Hearing of the miracles that Hashem performed for Bnei Yisrael, Moshe's father-in-law Yitro arrives with Moshe's wife and sons, reuniting the family in the wilderness. Yitro is so impressed by Moshe's detailing of the Exodus from Egypt that he converts to Judaism. Seeing that the only judicial authority for the entire Jewish nation is Moshe Rabbeinu, Yitro suggests that subsidiary judges be appointed to adjudicate smaller matters, leaving Moshe free to attend to larger issues. Moshe accepts his advice.

The Jewish People arrive at Mount Sinai, where Hashem offers them the Torah. Once they accept, Hashem charges Moshe to instruct the people not to approach the mountain, and to prepare for three days. On the third day, amidst thunder and lightning, Hashem's voice emanates from the smoke-enshrouded mountain, and He speaks to the Jewish People, giving them the Ten Commandments:

  1. Believe in Hashem.
  2. Do not worship other "gods".
  3. Do not use Hashem's name in vain.
  4. Observe Shabbat.
  5. Honor your parents.
  6. Do not murder.
  7. Do not commit adultery.
  8. Do not kidnap.
  9. Do not testify falsely.
  10. Do not covet.

After receiving the first two commandments, the Jewish People, overwhelmed by this experience of the Divine, request that Moshe relay Hashem's word to them. Hashem instructs Moshe to caution the Jewish People not to draw close to the mountain or touch any part of it.

PARSHA INSIGHTS

Digital Torah (ver. 1.0)

“I am Hashem, your G-d…” (20:1)

Unlike many other religions, Judaism is not a cult of personality. True, Judaism has its Patriarchs and its prophets, but no one figure emerges as the pinnacle, the focus of all belief. The focus of Jewish belief is a book.

That book is called the Torah.

But to call the Torah a book could be misleading. What exists in this world as a scroll of parchment is an embodiment of a holiness that emanates from the highest possible reaches of creation.

Judaism understands that this world is but the lowest of a myriad of worlds, each chaining down from Hashem Himself. These spiritual worlds are of unimaginable holiness, but as they cascade and descend downwards, the light of each world becomes filtered and diminished. Even though each lower world contains the blueprint within it of the entire connected sequence of the higher worlds above it, and absolutely replicates their image and form, nevertheless, the level of holiness and light in any particular world cannot be compared in any way to that of the world above it.

────────

*Written task*. Copy word for word the part of the Torah portion text starting at "9. Do not testify" and ending at "belief is a book.".

*Information provided*.
────────

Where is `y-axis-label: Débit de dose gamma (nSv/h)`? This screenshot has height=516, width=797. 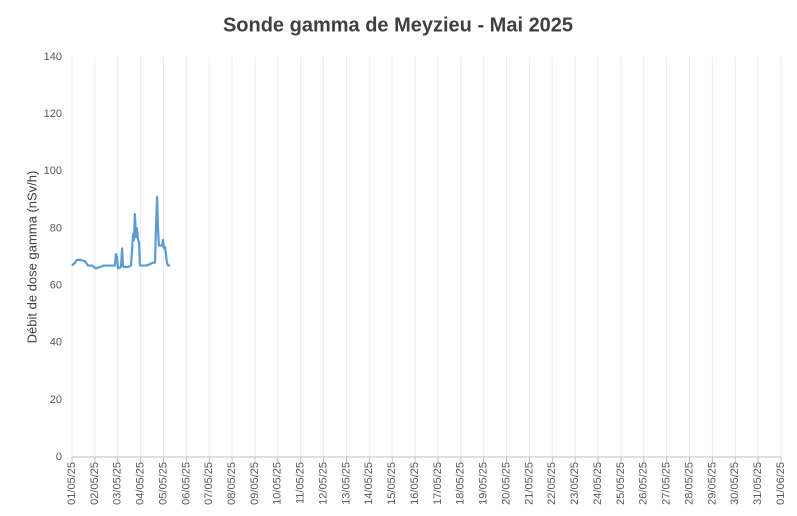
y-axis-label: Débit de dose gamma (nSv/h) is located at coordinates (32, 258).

────────

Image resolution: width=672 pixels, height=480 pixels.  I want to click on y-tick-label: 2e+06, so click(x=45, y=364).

────────

*Result for this exercise*.
9. Do not testify falsely.
  10. Do not covet.

After receiving the first two commandments, the Jewish People, overwhelmed by this experience of the Divine, request that Moshe relay Hashem's word to them. Hashem instructs Moshe to caution the Jewish People not to draw close to the mountain or touch any part of it.

PARSHA INSIGHTS

Digital Torah (ver. 1.0)

“I am Hashem, your G-d…” (20:1)

Unlike many other religions, Judaism is not a cult of personality. True, Judaism has its Patriarchs and its prophets, but no one figure emerges as the pinnacle, the focus of all belief. The focus of Jewish belief is a book.